Supplied passage -
□ □ □
I don't have much to say about farscape that hasn't already been said, other than the fact that another of the shows that hooked me in my early teen years was an aussie production called Spellbinder (first season) of which the production/writing team were the ones who were later hired to do the writing etc for farscape, so I had a rough idea of the level of perversity of thought we were in for. okey dokey, that's more than enough from me at this point..
Hahaha Tone, I never realised Garibaldi's name was a joke of that magnitude... I always thought it referred to the biscuit.
Ror: Yeah, the Shadows were damn cool. I remember being pretty scared of them when I was ... 12? How long ago was B5 on TV?
ST: DS9 was damn boring until they got to the Dominion Wars parts. The first boatload of episodes were all about diplomacy and managing racism on a multi-racial space station. A bit of a yawn-fest. I'm glad they stopped it, I doubt they could have come up with a better way to finish the series than what they did.
Tone: I understood why JMS put the religion in, I just dislike it intensely because you can sit with a stopwatch and wait until pretty much every american production turns into a story about god.
The trend of pandering to the bible belt majority of simpletons is what ruins a large part of american culture for me as its a stoneage philosophy and ruins my enjoyment of a film.
If you are liberated enough from Church and State to have realised that logic beats faith every time, watching otherwise quality storys devolve into mistaking the purpose of religion as something more than allegory and metaphor really feels like an insult to my intelligence.
□ □ □
Short task A -
From the post about science fiction TV shows, render this sentence in Spanish: "The first boatload of episodes were all about diplomacy and managing racism on a multi-racial space station."
Short task B -
According to the post about science fiction TV shows, which Australian production had a team that was later hired to write for Farscape?
Short task C -
Reproduce the post about science fiction TV shows word for word, starting at "If you are liberated" and ending at "to my intelligence.".

Material -
□ □ □
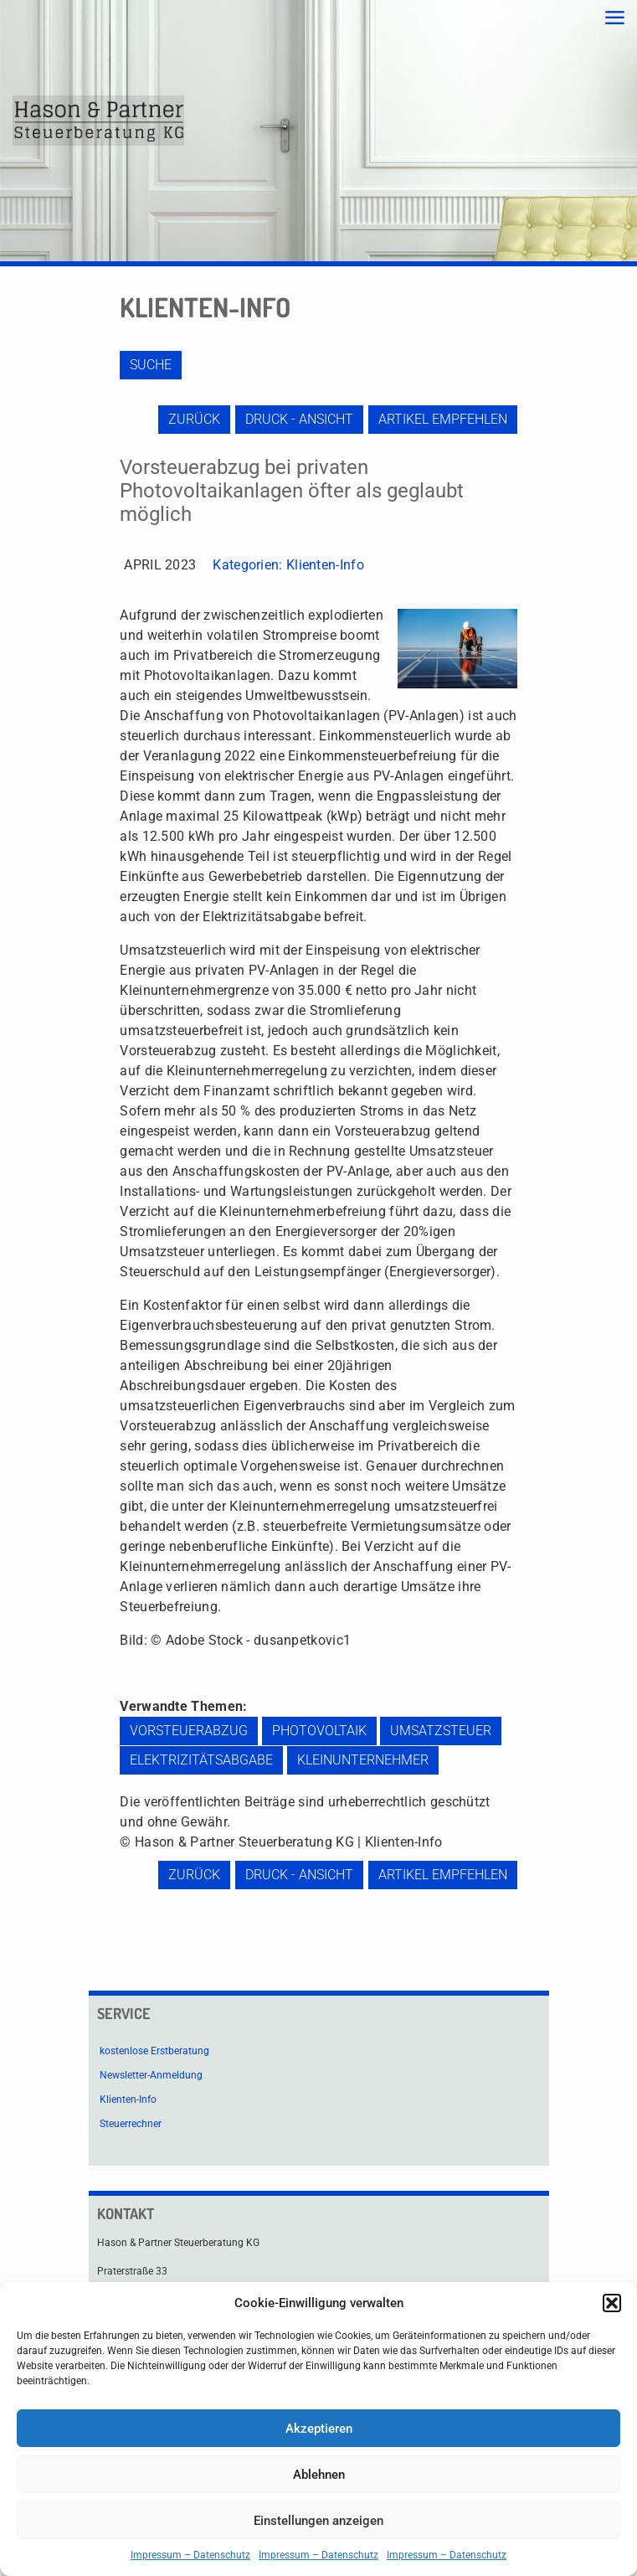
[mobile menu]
□ □ □
Written response A -
El primer montón de episodios trataba por completo de la diplomacia y de la gestión del racismo en una estación espacial multirracial.

Written response B -
Spellbinder (first season).

Written response C -
If you are liberated enough from Church and State to have realised that logic beats faith every time, watching otherwise quality storys devolve into mistaking the purpose of religion as something more than allegory and metaphor really feels like an insult to my intelligence.